Antes de tudo, eu queria construir um conjunto arranjo-interpretação que não desagradasse o compositor. Então me preocupei em não “desconfigurar” a identidade original da canção. Mas, ao mesmo tempo, dar uma atmosfera completamente diferente e dentro da minha identidade de sonoridade.
É um jogo de busca, tentativa, faz, ouve, analisa, refaz, ouve de novo, até chegar na atmosfera sonora que se busca. Eu fiquei satisfeita com o resultado e acho que tanto o Blues do Oswaldo Montenegro quanto o Blues do Mississippi estão ali.
4. O vídeo-conceito introduz o vermelho como elemento simbólico e cita a inspiração em Cildo Meireles. Como essa referência artística dialoga com a mensagem da música?
Ótima pergunta. Eu venho viajando nessa junção de música com artes plásticas já tem algum tempo. A primeira vez que abordei essa junção foi com o lançamento de ”Chega!”, música que fiz em parceria com o Nasi e participação do rapper Thaíde, em que a capa era uma releitura do quadro “O Grito”, de Edvard Munch. Depois foi com o lançamento de “Louca”, minha segunda música autoral, que é inclusive a música que inicia essa tríade audiovisual, que virará um EP, com o lançamento da minha próxima música.
Em “Louca”, a estética visual é inteiramente branca, no fundo infinito, no figurino com a camisa-de-força, na maquiagem esbranquiçada, e tudo isso aliado à referência que fiz ao pintor espanhol Salvador Dalí.
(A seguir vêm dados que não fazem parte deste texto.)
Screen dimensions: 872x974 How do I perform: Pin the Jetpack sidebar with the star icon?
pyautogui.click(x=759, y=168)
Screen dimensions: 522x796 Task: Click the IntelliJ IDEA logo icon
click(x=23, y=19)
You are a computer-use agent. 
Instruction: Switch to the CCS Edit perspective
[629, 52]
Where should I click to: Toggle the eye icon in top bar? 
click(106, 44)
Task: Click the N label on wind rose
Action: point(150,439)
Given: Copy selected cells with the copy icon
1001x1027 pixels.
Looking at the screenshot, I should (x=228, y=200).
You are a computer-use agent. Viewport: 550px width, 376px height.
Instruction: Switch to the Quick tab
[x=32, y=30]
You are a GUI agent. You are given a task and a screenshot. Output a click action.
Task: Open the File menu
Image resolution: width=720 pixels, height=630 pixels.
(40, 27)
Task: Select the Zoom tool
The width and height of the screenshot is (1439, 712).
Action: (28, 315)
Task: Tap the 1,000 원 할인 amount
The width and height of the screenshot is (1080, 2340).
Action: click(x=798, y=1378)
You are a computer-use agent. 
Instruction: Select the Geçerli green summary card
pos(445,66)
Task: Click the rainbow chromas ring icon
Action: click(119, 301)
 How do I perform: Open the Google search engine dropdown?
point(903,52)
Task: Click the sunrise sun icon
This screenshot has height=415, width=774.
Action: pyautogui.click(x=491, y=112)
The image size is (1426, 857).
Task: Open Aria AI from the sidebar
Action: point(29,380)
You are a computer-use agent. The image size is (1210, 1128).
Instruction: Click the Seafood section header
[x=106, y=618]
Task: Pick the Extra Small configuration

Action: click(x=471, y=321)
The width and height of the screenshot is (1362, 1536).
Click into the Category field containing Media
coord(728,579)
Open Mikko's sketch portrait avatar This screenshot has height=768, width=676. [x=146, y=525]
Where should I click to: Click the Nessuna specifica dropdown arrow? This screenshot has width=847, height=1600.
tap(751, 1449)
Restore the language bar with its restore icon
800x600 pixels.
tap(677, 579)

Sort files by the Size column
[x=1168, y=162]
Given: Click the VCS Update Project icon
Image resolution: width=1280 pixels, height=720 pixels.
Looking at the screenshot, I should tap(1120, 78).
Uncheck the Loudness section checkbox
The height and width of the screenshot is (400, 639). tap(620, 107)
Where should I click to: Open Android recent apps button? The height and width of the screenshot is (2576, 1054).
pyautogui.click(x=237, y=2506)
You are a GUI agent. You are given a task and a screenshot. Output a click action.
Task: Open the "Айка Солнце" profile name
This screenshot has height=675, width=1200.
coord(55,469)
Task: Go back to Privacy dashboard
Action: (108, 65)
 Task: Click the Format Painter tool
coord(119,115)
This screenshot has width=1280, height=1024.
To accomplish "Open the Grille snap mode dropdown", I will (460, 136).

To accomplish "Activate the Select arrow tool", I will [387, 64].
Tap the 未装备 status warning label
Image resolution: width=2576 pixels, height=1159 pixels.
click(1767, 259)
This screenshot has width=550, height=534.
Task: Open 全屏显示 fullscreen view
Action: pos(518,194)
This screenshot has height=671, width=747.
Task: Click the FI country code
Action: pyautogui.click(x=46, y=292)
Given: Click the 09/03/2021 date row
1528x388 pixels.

“Sempre Não é Todo Dia” traz essa continuação da estética de “Louca”, mas inclui os elementos em vermelho, que, pra mim, representam esse antagonismo à frieza do primeiro clipe. Nesse segundo capítulo, o vermelho traz a vida, o humano, o sentimento. A representação da única coisa que nos diferencia do artificial e do robotizado: é que a gente sangra.
Dentro desse raciocínio, foi inevitável ignorar a estética da obra de Cildo Meireles, “Desvio para o Vermelho”. Faço essa analogia, que vai se completar no próximo capítulo, com o lançamento da terceira música do EP.
5. “Sempre Não é Todo Dia” faz parte de uma tríade audiovisual que culminará no EP. O que o público pode esperar do próximo capítulo dessa narrativa visual e musical?
O próximo capítulo conclui esse percurso que começa no branco absoluto de “Louca”, passa pela presença do vermelho em “Sempre Não é Todo Dia” e culmina numa estética completamente tomada pela cor. A ideia é revelar de forma mais direta essa dimensão humana que atravessa todo o projeto.
Musicalmente, a próxima faixa também amplia esse caminho, com uma sonoridade mais elétrica e pulsante, aproximando ainda mais o blues do território do rock. O EP é composto por esses três momentos,como partes de uma mesma narrativa.